**THE EXERCISE**
Count the lines below that contain the word "pixels" and reply with only that number.

**DATA TO PROCESS**
◆ ◆ ◆ ◆ ◆ ◆ ◆

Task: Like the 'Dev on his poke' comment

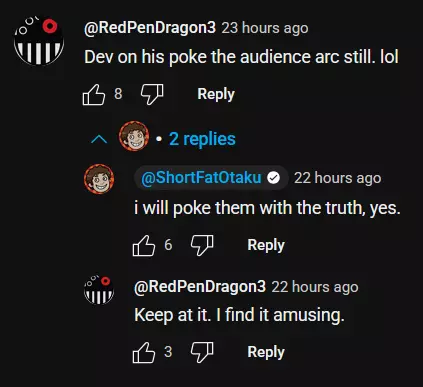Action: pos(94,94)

◆ ◆ ◆ ◆ ◆ ◆ ◆

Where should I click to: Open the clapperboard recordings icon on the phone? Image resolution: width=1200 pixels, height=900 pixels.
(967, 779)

◆ ◆ ◆ ◆ ◆ ◆ ◆

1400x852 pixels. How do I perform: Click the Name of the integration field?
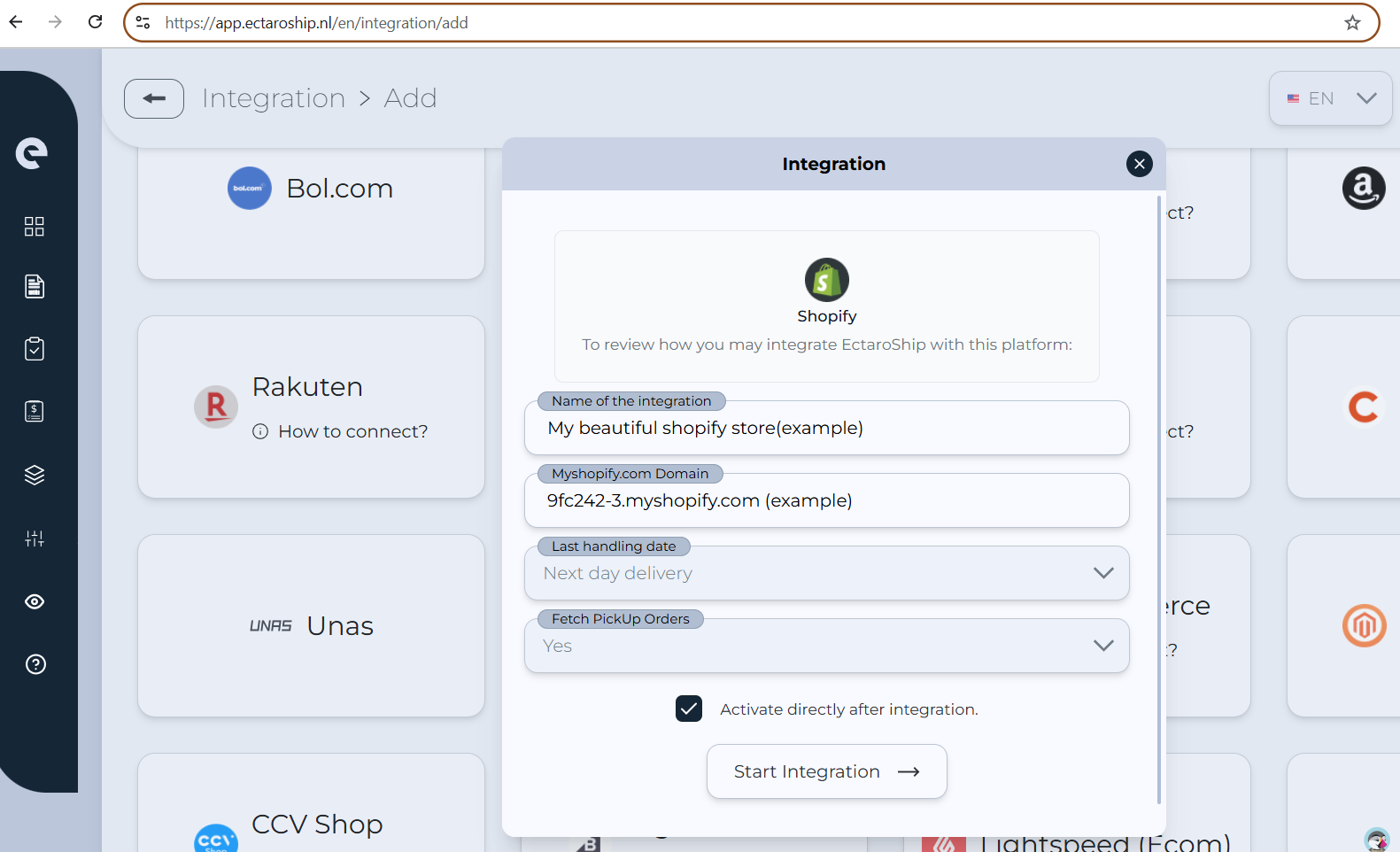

◆ ◆ ◆ ◆ ◆ ◆ ◆

**ANSWER BELOW**
2